Bramlett v. Medical Protective Co.
855 F. Supp. 2d 615
N.D. Tex.2012Background
- Removed state-court medical malpractice case arising from underlying suit against Dr. Phillips; MedPro insured Dr. Phillips under a $200,000 policy; jury verdict awarded substantial damages against Dr. Phillips; Philips II held Stowers exception could affect insurer liability under MLIIA; plaintiffs allege MedPro negligently failed to settle within policy limits, seeking excess liability under §11.02(c) and related claims; court treats MedPro’s challenge as a Rule 12(b)(6) motion and analyzes the MLIIA interpretation; court ultimately denies dismissal of the §11.02(c) claim and grants dismissal of related statutory, bad faith, and contract claims; MLIIA repealed and current statute analogs discussed for context.
Issues
| Issue | Plaintiff's Argument | Defendant's Argument | Held |
|---|---|---|---|
| Whether §11.02(c) creates a direct action against the insurer when Stowers facts exist | Bramlett: §11.02(c) permits direct Stowers action against insurer for excess damages | MedPro: §11.02(c) does not create direct insurer liability beyond equitable subrogation or cap | Yes; §11.02(c) provides a direct action when Stowers facts exist. |
| Whether the Stowers claim is an equitable subrogation claim or a direct statutory claim | Bramlett: the claim is a direct Stowers action against insurer for excess beyond cap | MedPro: claim resembles equitable subrogation | Court rejects equitable subrogation framing; treats as direct action under §11.02(c) for Stowers facts. |
| Whether the court should dismiss other MLIIA-related claims (bad faith, gross negligence, breach) | Pleadings support these claims | Claims lack viable basis after Phillips II interpretation | Dismisses §541.060(a)(2)(A), bad faith, gross negligence, and breach claims; denies §11.02(c) claim. |
| Impact of Phillips II interpretation on the case’s comparison to Canal and Canin’s subrogation framework | Phillips II creates broader direct action against insurer for excess | Phillips II relies on equitable-subrogation-like reasoning | Phillips II interpretation applied; Stowers claim is direct against insurer when facts exist. |
Key Cases Cited
- Welch v. McLean, 191 S.W.3d 147 (Tex.App.2005) (Stowers interpretation and cap interplay in Welch)

* _Given data_
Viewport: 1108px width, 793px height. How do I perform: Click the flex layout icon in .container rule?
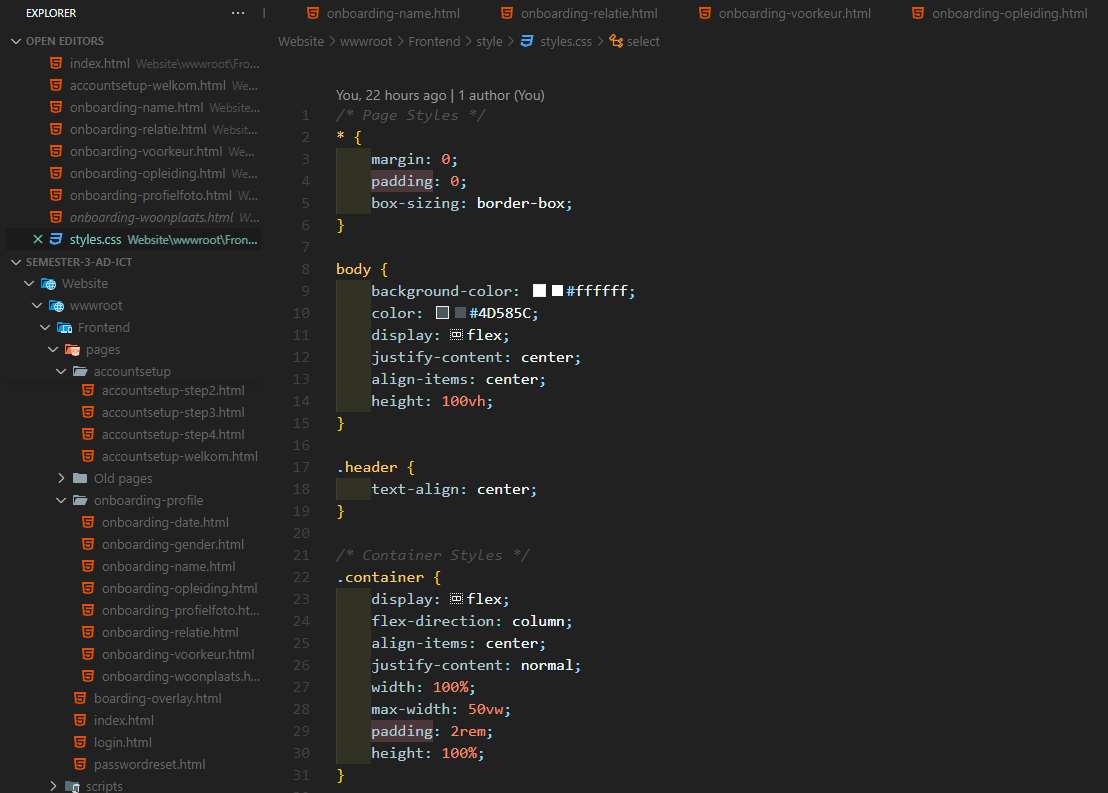point(456,599)
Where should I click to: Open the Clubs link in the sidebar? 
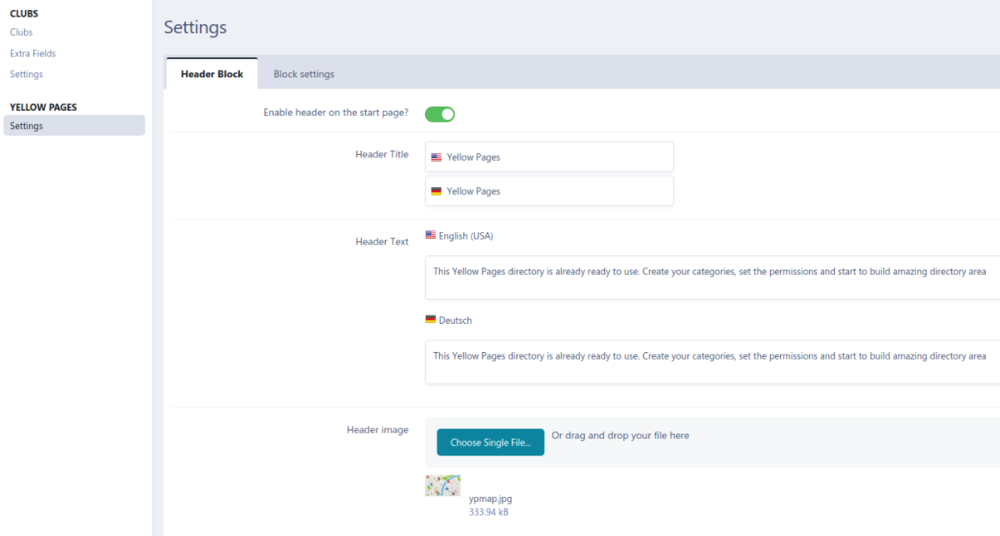point(21,32)

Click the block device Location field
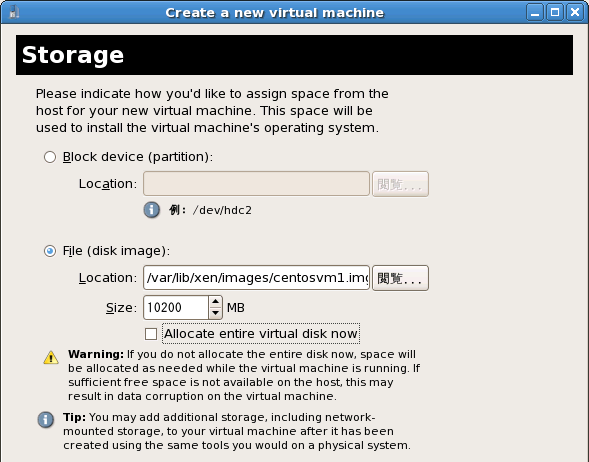[x=256, y=184]
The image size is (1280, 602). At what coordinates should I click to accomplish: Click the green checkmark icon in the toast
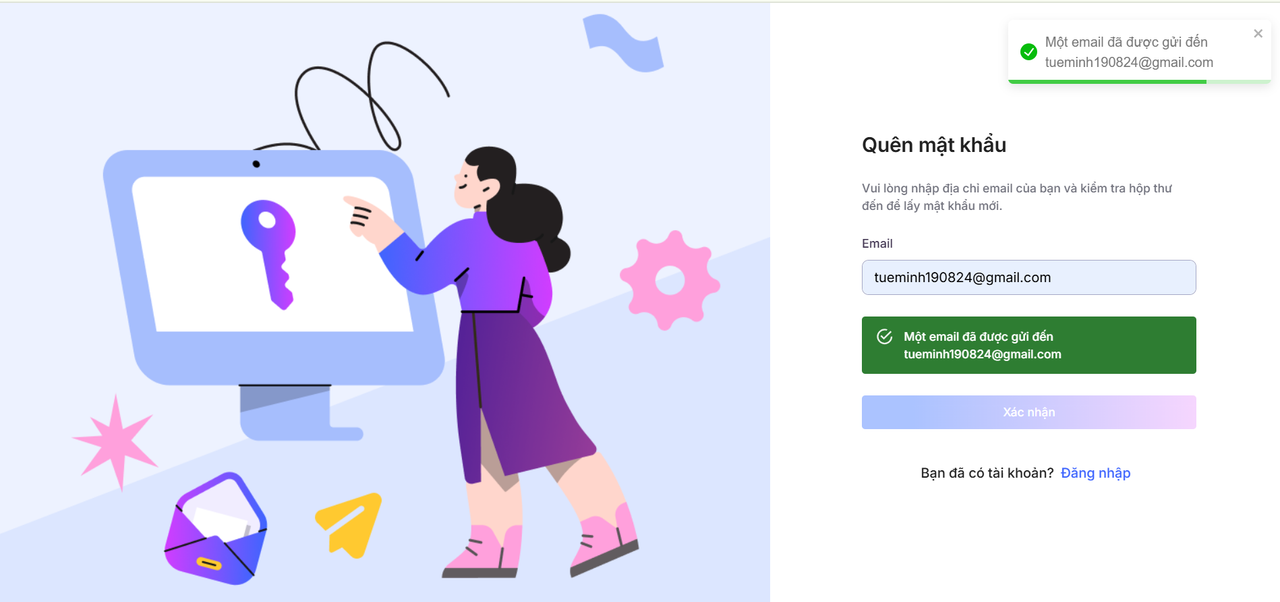pyautogui.click(x=1028, y=52)
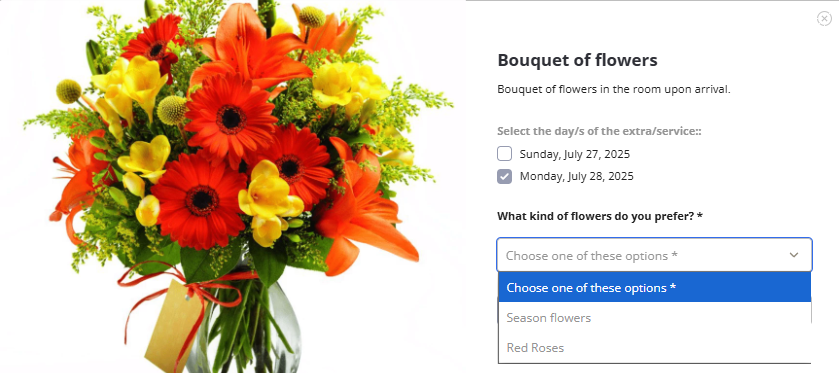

* _What to work on_
Please reproduce the full Bramlett v. Medical Protective Co. case summary word for word.

* _Answer to the exercise_
Bramlett v. Medical Protective Co.
855 F. Supp. 2d 615
N.D. Tex.2012Background
- Removed state-court medical malpractice case arising from underlying suit against Dr. Phillips; MedPro insured Dr. Phillips under a $200,000 policy; jury verdict awarded substantial damages against Dr. Phillips; Philips II held Stowers exception could affect insurer liability under MLIIA; plaintiffs allege MedPro negligently failed to settle within policy limits, seeking excess liability under §11.02(c) and related claims; court treats MedPro’s challenge as a Rule 12(b)(6) motion and analyzes the MLIIA interpretation; court ultimately denies dismissal of the §11.02(c) claim and grants dismissal of related statutory, bad faith, and contract claims; MLIIA repealed and current statute analogs discussed for context.
Issues
| Issue | Plaintiff's Argument | Defendant's Argument | Held |
|---|---|---|---|
| Whether §11.02(c) creates a direct action against the insurer when Stowers facts exist | Bramlett: §11.02(c) permits direct Stowers action against insurer for excess damages | MedPro: §11.02(c) does not create direct insurer liability beyond equitable subrogation or cap | Yes; §11.02(c) provides a direct action when Stowers facts exist. |
| Whether the Stowers claim is an equitable subrogation claim or a direct statutory claim | Bramlett: the claim is a direct Stowers action against insurer for excess beyond cap | MedPro: claim resembles equitable subrogation | Court rejects equitable subrogation framing; treats as direct action under §11.02(c) for Stowers facts. |
| Whether the court should dismiss other MLIIA-related claims (bad faith, gross negligence, breach) | Pleadings support these claims | Claims lack viable basis after Phillips II interpretation | Dismisses §541.060(a)(2)(A), bad faith, gross negligence, and breach claims; denies §11.02(c) claim. |
| Impact of Phillips II interpretation on the case’s comparison to Canal and Canin’s subrogation framework | Phillips II creates broader direct action against insurer for excess | Phillips II relies on equitable-subrogation-like reasoning | Phillips II interpretation applied; Stowers claim is direct against insurer when facts exist. |
Key Cases Cited
- Welch v. McLean, 191 S.W.3d 147 (Tex.App.2005) (Stowers interpretation and cap interplay in Welch)